Le loro storie sono troppo intense, di quell'intensità che fa
paura, per essere dimenticate. Sono entrambi egiziani e, entrambi,
sono in quella fase della vita che, qui in Italia, è nota come “i
migliori anni”.
Il primo ha 27 anni e il secondo 24.
Li incontro al presidio di via Imbonati a Milano dove, dal 5
novembre scorso, un gruppo di cinque immigrati, senza permesso di
soggiorno, è salito in cima alla
torre dell'ex industria chimica Carlo Erba,
per protestare contro quella che è ormai nota come la
“sanatoria truffa”. Da lì non
scenderà nessuno finché le tanto agognate certificazioni del
Ministero degli Interni, non verranno concesse a “tutti i fratelli
che lavorano”.
“Secondo te che accadrà?” mi chiede Sharef. “Non lo so, posso solo
sperare che, chi lavora, otterrà il permesso di restare in
Italia”. Sul volto del ragazzo un timido sorriso sottolinea la
consapevolezza che lui, in quella categoria, la categoria di chi
lavora, ci rientra eccome. “Sono nipote di un cittadino italiano –
racconta – Mio zio è stato regolarizzato perché è venuto qui a
lavorare.
Dal 2008 lavoro ogni giorno, ho fatto
richiesta per ottenere il permesso ma mi hanno dato solo un
“foglio di via” che non mi garantisce la sicurezza nel vostro
Paese. Ora faccio l'imbianchino e ho un contratto a tempo
indeterminato,
pago le tasse e i contributi ma, per lo
Stato italiano, sono ancora clandestino
”. Gli chiedo se
anche lui ha perso dei soldi tentando la via della “sanatoria
2009”. “No, io di soldi ne ho spesi, e continuo a spenderne, già
abbastanza in tasse; questo lo Stato deve riconoscerlo e
rilasciarmi il permesso di soggiorno”.
Mohammed è arrivato in Italia quando aveva diciassette
anni
e, stando al suo racconto, ha sempre lavorato. In
Egitto ha lasciato la famiglia per raggiungere gli altri tre
fratelli che erano arrivati in Italia in cerca di una vita
migliore. Nel luglio del 2009 ha versato al suo datore di lavoro,
un ricco imprenditore sardo, quattromila dei settemila euro totali
richiesti dall'uomo per certificare il suo lavoro come colf. “
Mi
alzo alle cinque e mezza del mattino ogni santo giorno per
andare a lavorare
– svela il ragazzo - Sono un
carpentiere e da un anno e mezzo faccio la spola da Milano a
Bergamo (dove è in esame la sua pratica
ndr) per avere
notizie sul mio futuro. La risposta è sempre la stessa: “Devi
aspettare”. Ma ogni giorno che passo in Italia potrebbe essere
quello in cui
sarò rispedito in Libia”.
Mohammed non ha gli occhi di un ventiquattrenne. Il suo sguardo è
cupo e arrabbiato, come quello di chi sa di subire un'ingiustizia
che, giorno dopo giorno, lo fa invecchiare. “Qualche mese fa è
morto mio padre e non sono potuto tornare in Egitto per i suoi
funerali”. Mohammed è uno di quelli che si chiede perché lo Stato
ha incassato i suoi cinquecento euro per istruire la pratica
tramite modello F24, invece di bloccare tutte le richieste fin da
subito. “Mi dici se perderò questi soldi? - mi chiede – Ne ho già
spesi tanti, sai? Qualche mese fa si è sposata mia sorella e ho
pagato io per il suo matrimonio. Dall'Egitto mia madre mi chiama
ogni giorno per sapere se, finalmente, mi hanno regolarizzato o
corro ancora il rischio di essere arrestato e rimandato indietro”.

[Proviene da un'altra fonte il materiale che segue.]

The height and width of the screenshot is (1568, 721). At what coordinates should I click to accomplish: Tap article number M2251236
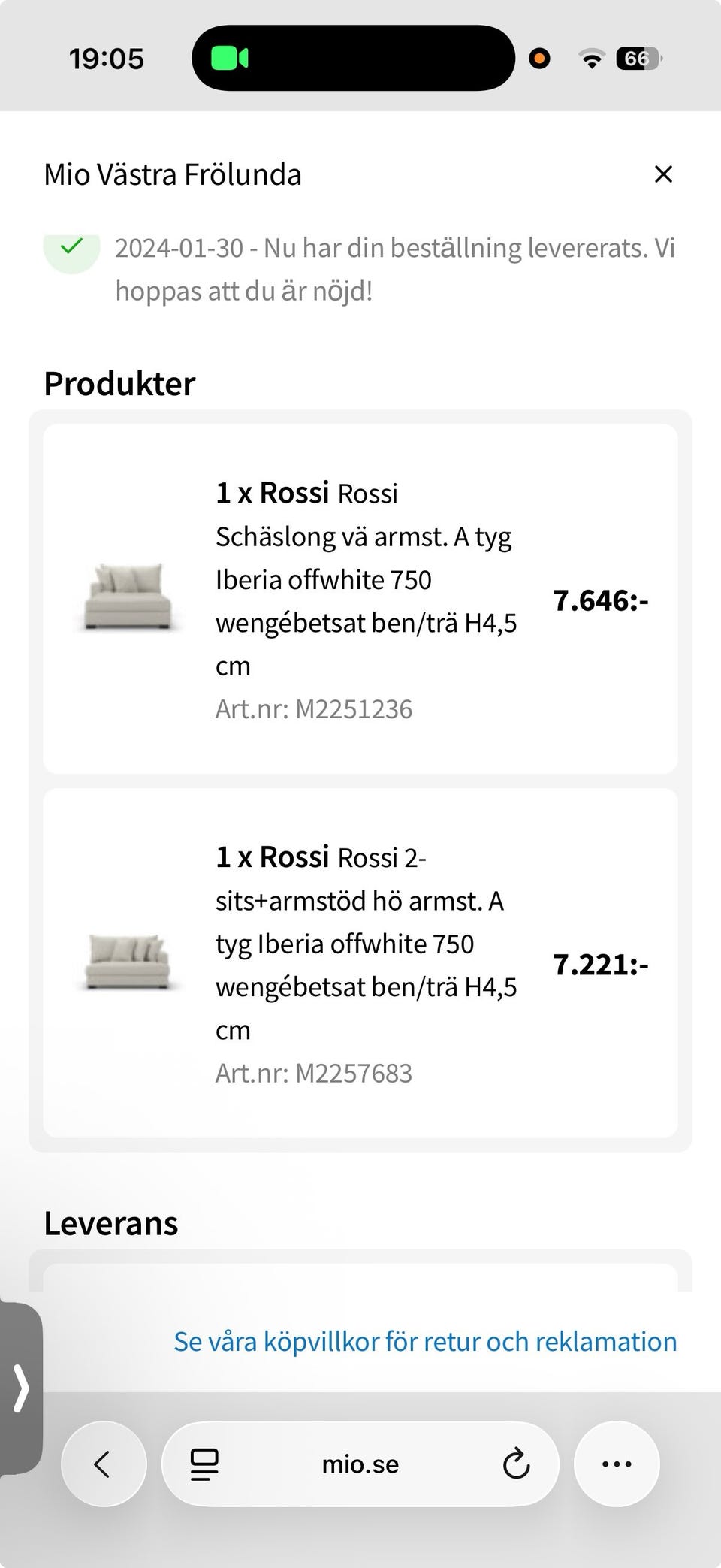[x=314, y=707]
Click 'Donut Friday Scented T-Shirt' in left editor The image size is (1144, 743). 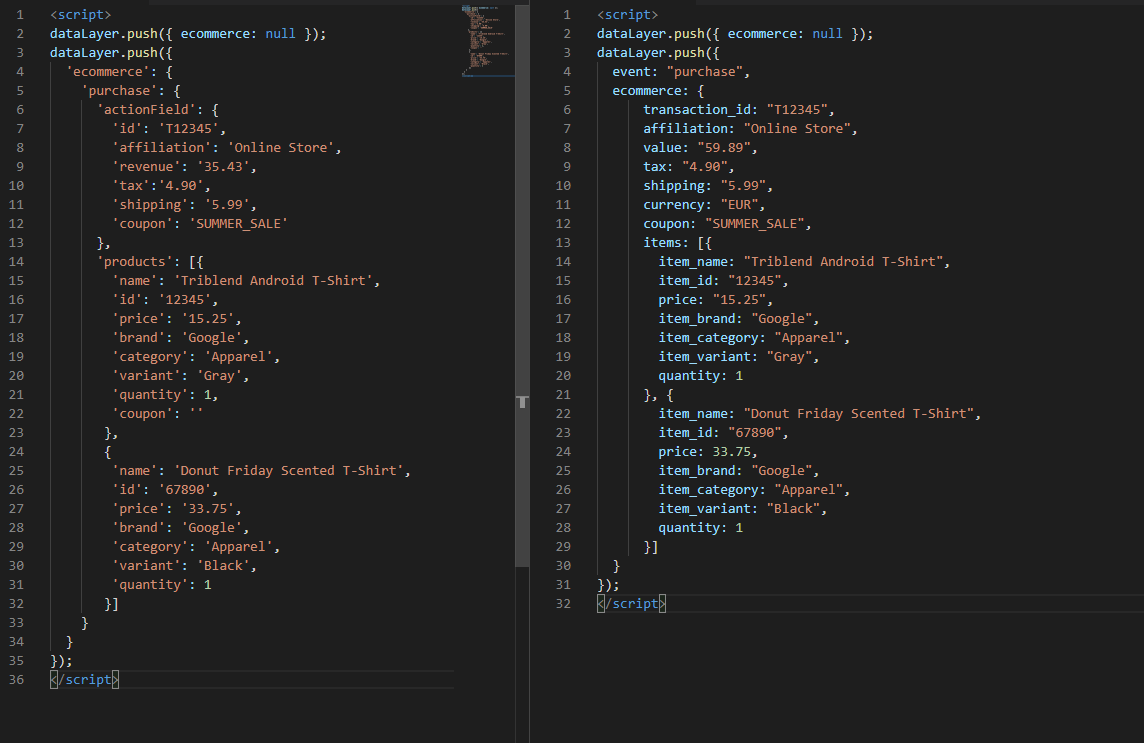pos(292,471)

Le preoccupazioni delle mamme verso i loro figli, sembra voler
dire Mohammed, sono uguali in tutto il mondo: la certezza del
lavoro, la salute e la lontananza dai problemi con la legge.
Dell'estraneità a questi, il giovane si vanta, guardandomi fisso
negli occhi e senza mai tradire la certezza dei suoi buoni
propositi: “Noi egiziani qui in Italia lavoriamo. Stiamo
costruendo da soli le infrastrutture che ospiteranno l'
Expo.
Non siamo come i rumeni che pensano solo a ubriacarsi dalla
mattina alla sera e a delinquere. Noi siamo persone serie e
meritiamo che l'Italia lo riconosca. I ladri veri non sono quelli
che vengono da Egitto o Marocco, ma quelli che hanno dichiarato di
avere decine di persone come colf e badanti, hanno preso i soldi,
e sono scappati. Il limite imposto dalla legge è una colf e due
badanti per ogni datore di lavoro; il vostro governo doveva
controllare le domande prima di incassare i soldi e permettere che
gente truffasse migliaia di quelli come me”.
“È vero”, aggiunge un altro
Mohammed
che, dopo aver ascoltato tutto il discorso,
decide di sfogarsi con chi potrebbe raccontare la sua storia agli
altri. Lui ha 38 anni e arriva dal Marocco, dove
ha
lasciato tre figli e una carriera da avvocato
. Qui in
Italia è imbianchino, e irregolare. Nonostante le
otto
pratiche
avviate per conseguire un permesso di
soggiorno, e le sveglie presto di mattina, non ha ancora ottenuto
ciò che gli consenta di passare un normale controllo di polizia
senza rischiare di essere rispedito a casa sua. “Tra il viaggio,
l'Inps, le tasse e le varie pratiche ho speso tredicimila euro in
un anno. I risparmi di una vita – mi dice gesticolando
placidamente. L'ultima persona che poteva accertare che qui in
Italia lavoro, è morta poco prima del colloquio in questura. Ho
sbagliato io a venire qui. L'Italia, come il
Portogallo,
la
Spagna e la Grecia, non è poi così tanto
differente dai posti da dove veniamo noi”. Un'affermazione forte
nella sua perentorietà. Perché mai un avvocato marocchino che
viene in cerca di lavoro in Italia pensa che il nostro Paese, nel
G20, nel G8, una delle prime potenze mondiali, non sia migliore
del suo. Decido di chiederglielo e la risposta è, se possibile,
ancora più sorprendente della stessa domanda. “Vedi – mi dice – il
problema è che gli italiani, come popolo, non sono consapevoli
delle leggi che li circondano. É come se viveste trasportati da
una corrente alla quale sottostate, ma che gli altri decidono per
voi senza che ne abbiate coscienza”.